Perhaps the court should ask the person thrown in jail on ruptured privacy rights when it is too late to restore those rights.
Once the court had decided a person whose rights were poisoned could not be un-poisoned, it began to examine the motives of public officials serving the poison. Such was born the “good faith” exception.
The court in Herring v. United States, 555 U.S. 135 (2009) said police acting on a non-existent warrant they believe another jurisdiction issued can nonetheless use their poisoned fruit evidence at trial – as long as it is all in good faith.
Who Benefits from Bad Faith
Even if we agreed, for arguments sake, that the Bill of Rights is but a “form of words” and courts can never effectively enforce those rights, we must nonetheless question the hollow basis for allowing “good-faith exceptions.”
The exceptions are based on a shallow presumption that to bar certain ill-gotten evidence would not significantly deter the government from violating citizens’ rights.
Courts’ decisions about “good faith” exceptions have repeatedly tried to cast subjective matters of belief in terms of objective reasoning. They presume officers’ stated reasons are their only reasons. Courts conveniently avoid the reality that police systematically use minor offenses as pretexts to investigate arguably moral codes.

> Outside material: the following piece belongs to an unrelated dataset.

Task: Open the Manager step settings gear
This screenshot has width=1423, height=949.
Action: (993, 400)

Police did not suspect the one-brake-light driver of robbery, mayhem or murder. They initiated an investigation because thought they might catch a drug user.

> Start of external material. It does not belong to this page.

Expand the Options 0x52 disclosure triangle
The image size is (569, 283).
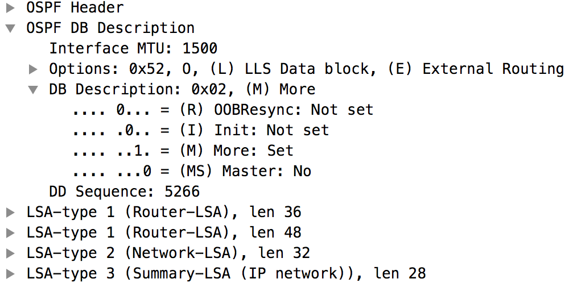[33, 69]
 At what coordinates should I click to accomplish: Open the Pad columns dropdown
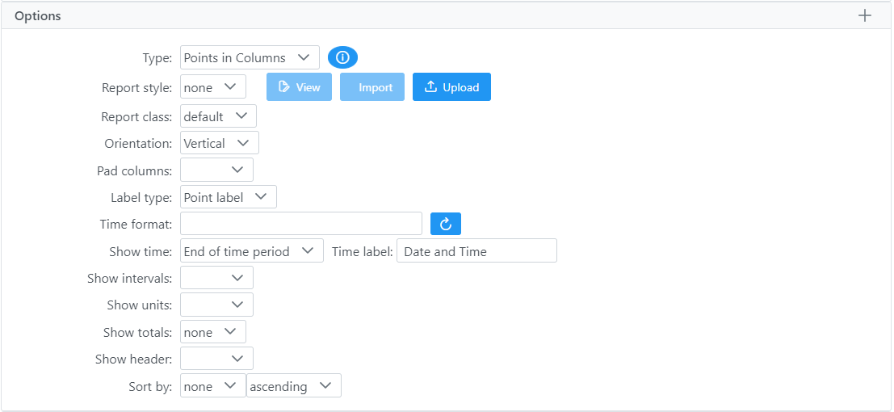tap(216, 170)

Their department’s management and funding structure no doubt favored time spent in the field, enforcing questionable motor vehicle codes rather than time spent in the office, studying the law or asking legislators to clarify ambiguous legal language. Such picayune traffic enforcement might not prevent traffic accidents or build rapport with the community, but it might turn up some drug cases. And the Heien decision rewarded the department for their choice.
Courts clerks have little incentive to keep warrant databases up to date if the net result is more business for the court when non-existent warrants provide police pretext for investigating possible repeat offenders.
The Leon court claimed restrictions on ill-gotten evidence would not deter judges from signing bad warrants. One problem – the court had no evidence to support their hasty conclusion. Judges in many jurisdictions must regularly stand for reelection. Even popular judges do not like to have their decisions tossed out.
Is the Judicial System Really that Weak?
The deterrent test the U.S. Supreme Court has embraced to excuse a disregard for the peoples’ right to be secure against unreasonable searches and seizures woefully underestimates the strength of the judicial system.
Courts can do more than deter public agencies from acting on outdated warrants or using dubious traffic stops to launch major investigations of moral offenses. Courts could simply refuse to accept ill-gotten evidence. The poison of such violations continues to be poison when police change their tune and begin investigating a drug crime rather than a brake light.
Constitutional rights do not apply only to law-abiding systems. Courts can – and should – protect everyone’s rights, including those who would seem guilty if examined in the light of ill-gotten evidence.
What Can Defense Lawyers Do About it?
Until police, lawmakers and courts return their focus to the great principles embodied in the fundamental law of the land, those accused of crimes must increasingly rely on savvy criminal defense lawyers for defense against intrusive law enforcement and prosecution practices.
While the U.S. Supreme Court’s good faith exceptions have eroded privacy rights, Oklahoma courts until very recently have held a more jealous view of those basic rights. If Oklahoma courts continue recent flirtations that infringe on those rights, a criminal defense attorney must more carefully examine other aspects of a case to assure that criminal procedures are correctly followed. Many times they are not.